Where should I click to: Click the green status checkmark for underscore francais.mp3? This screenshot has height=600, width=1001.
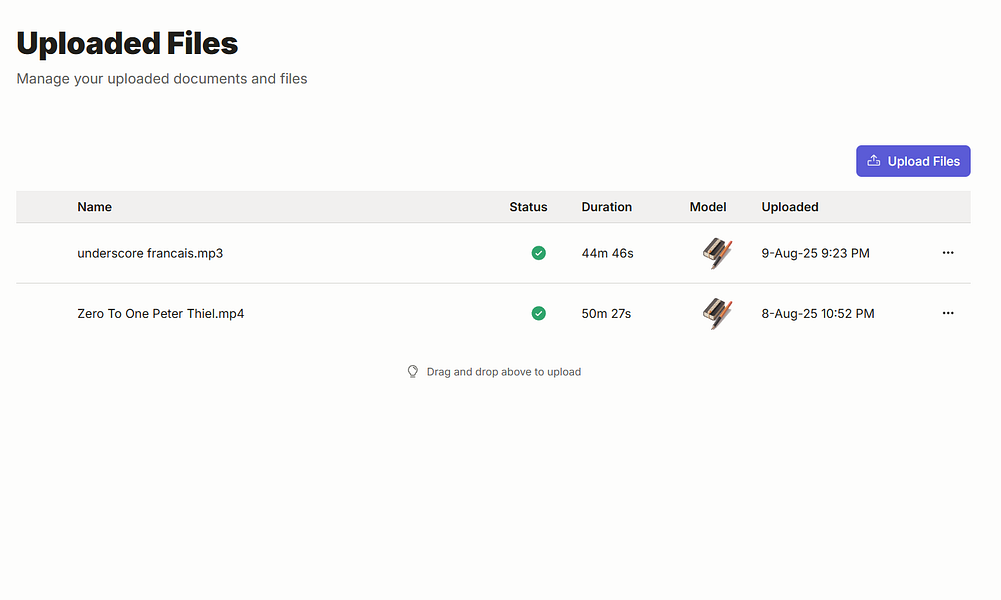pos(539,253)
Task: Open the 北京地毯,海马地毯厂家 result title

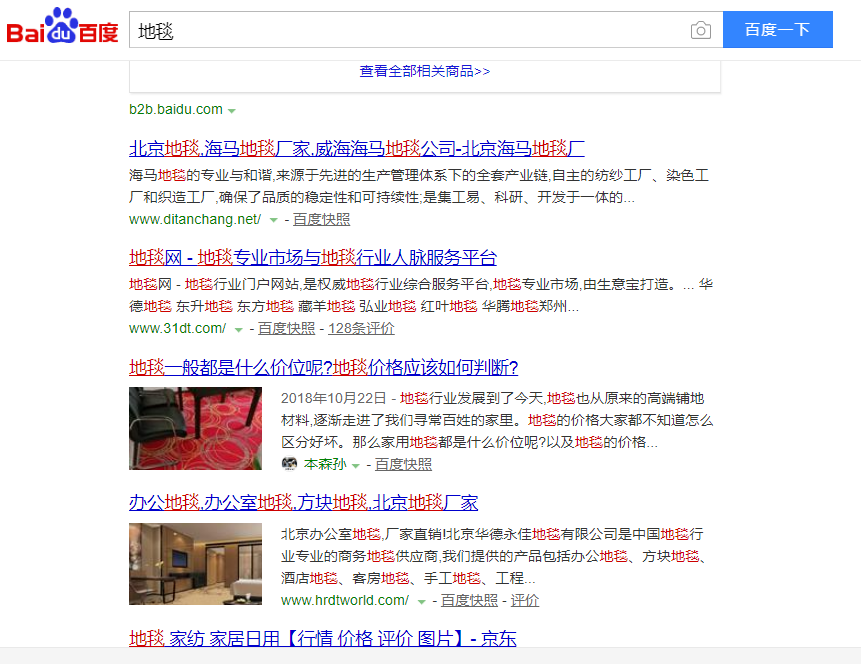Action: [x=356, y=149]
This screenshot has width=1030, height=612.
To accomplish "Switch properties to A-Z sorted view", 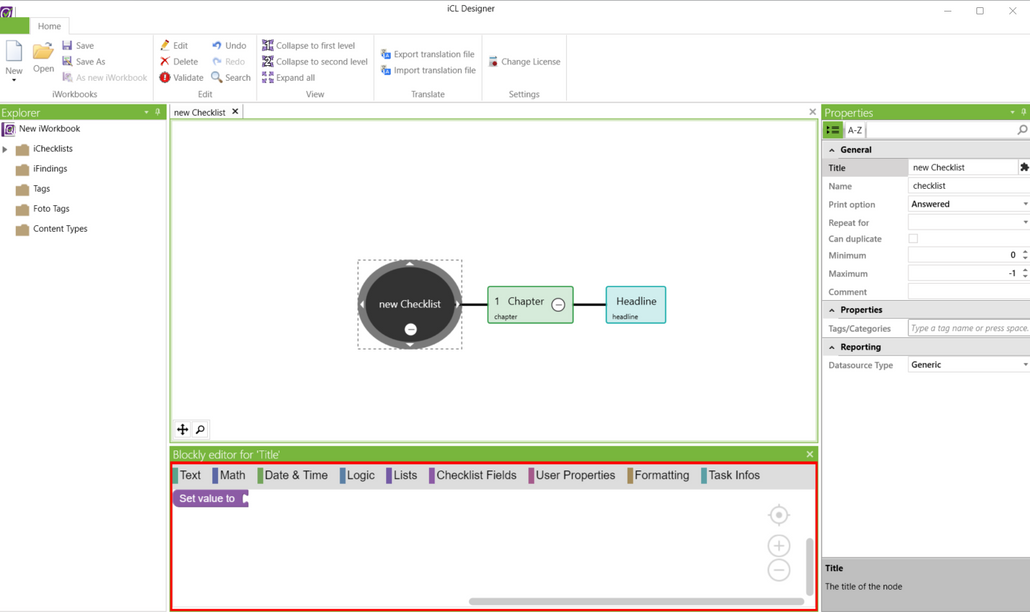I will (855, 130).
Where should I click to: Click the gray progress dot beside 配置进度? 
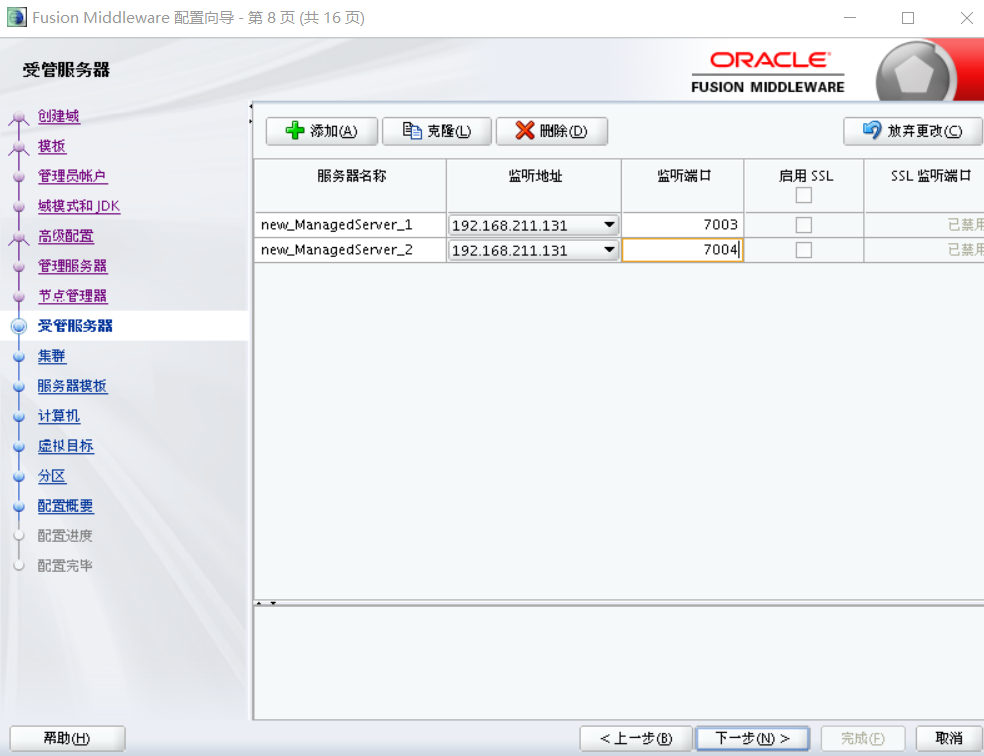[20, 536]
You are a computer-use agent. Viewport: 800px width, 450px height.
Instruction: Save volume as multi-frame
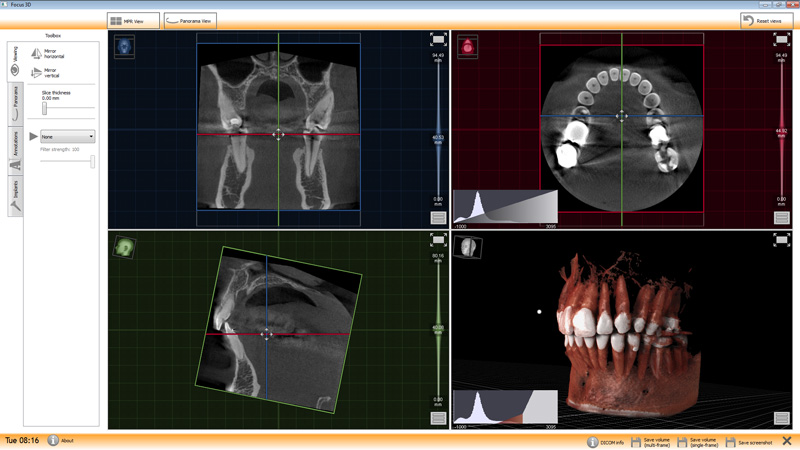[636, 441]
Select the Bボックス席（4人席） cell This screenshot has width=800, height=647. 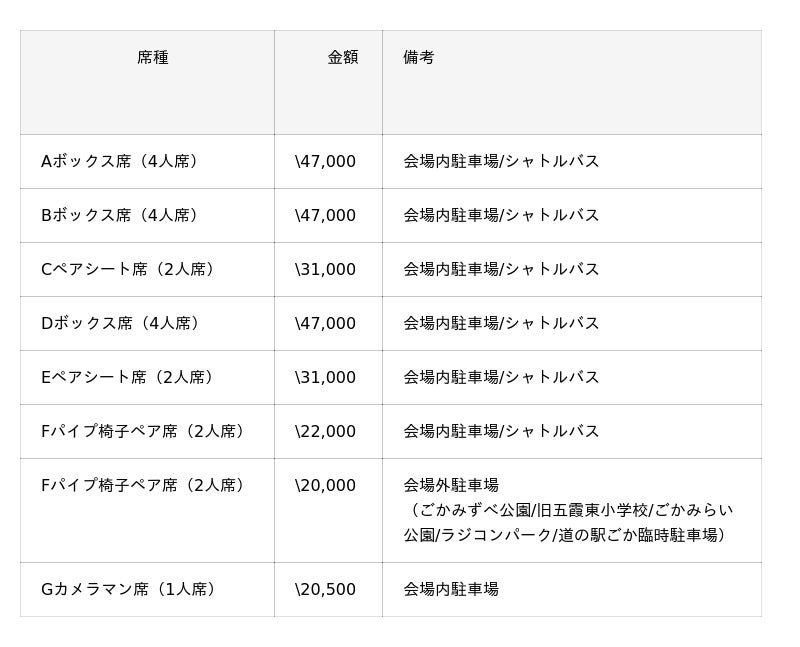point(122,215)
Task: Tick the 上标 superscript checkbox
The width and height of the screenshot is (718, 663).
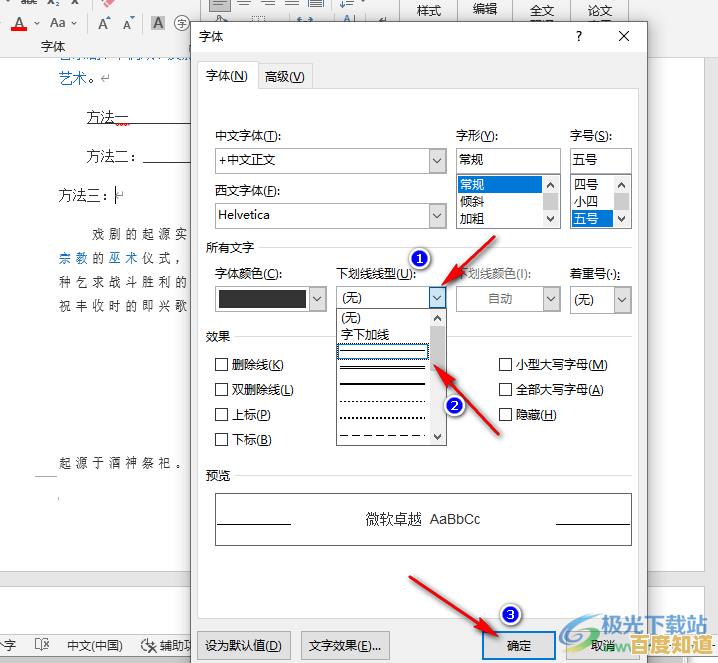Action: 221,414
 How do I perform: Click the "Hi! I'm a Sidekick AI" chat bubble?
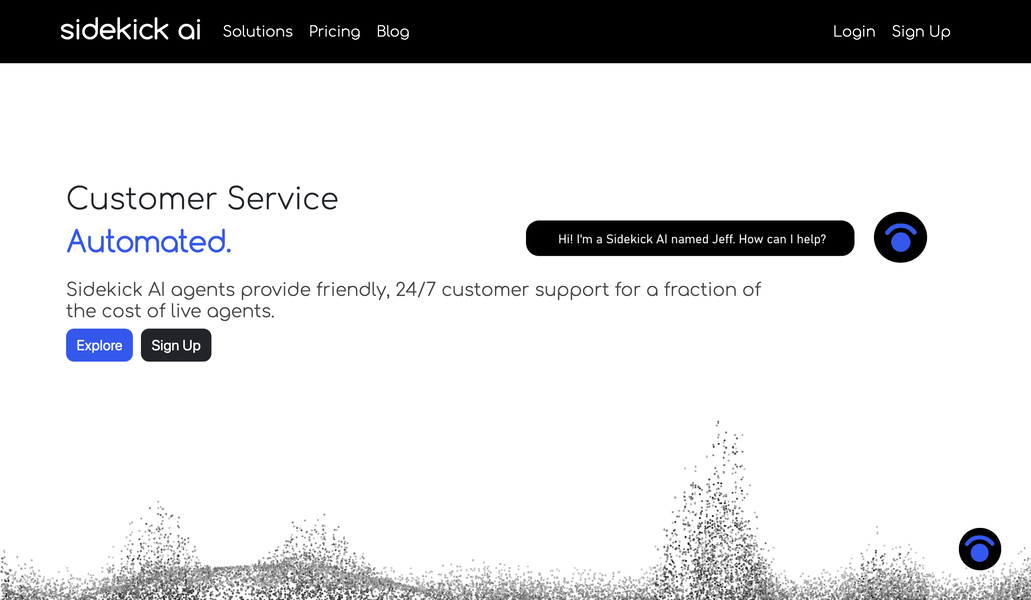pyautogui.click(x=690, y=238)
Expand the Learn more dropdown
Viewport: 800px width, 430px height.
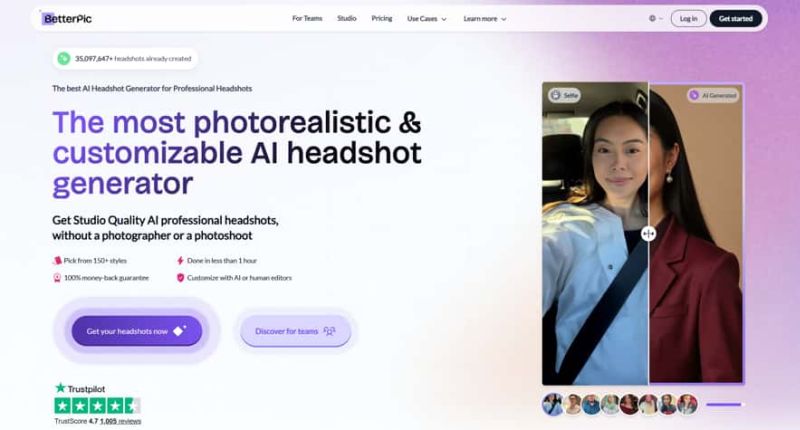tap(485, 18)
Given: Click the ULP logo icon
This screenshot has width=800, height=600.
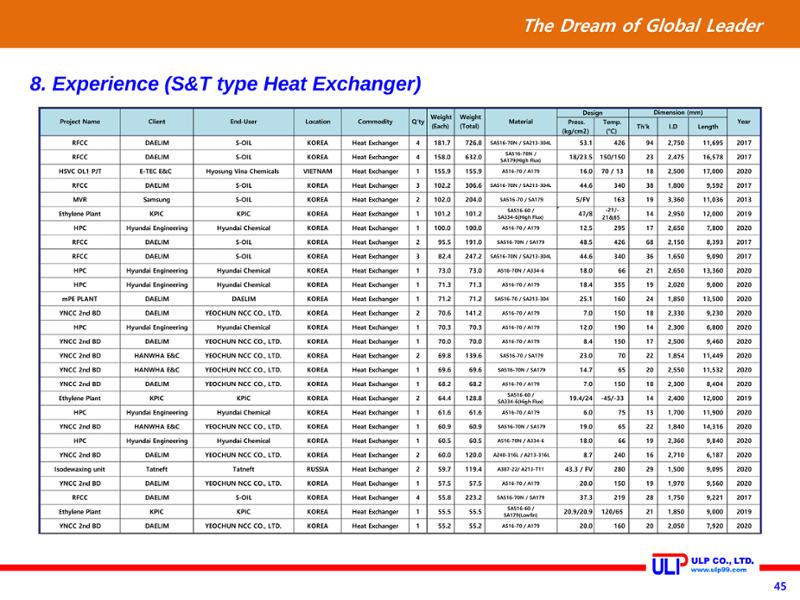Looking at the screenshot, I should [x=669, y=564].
━━━━━━━━━━━━━━━━
- WHAT YOU SHOULD DO
Take only the line containing "Viewport: 800px width, 430px height." and every line after it to the end of the entries, and copy them exactly, pictures excluded.

- ANSWER FOR THE TASK
Viewport: 800px width, 430px height.
tap(485, 18)
Given: Click the ULP logo icon
This screenshot has width=800, height=600.
Looking at the screenshot, I should [x=669, y=564].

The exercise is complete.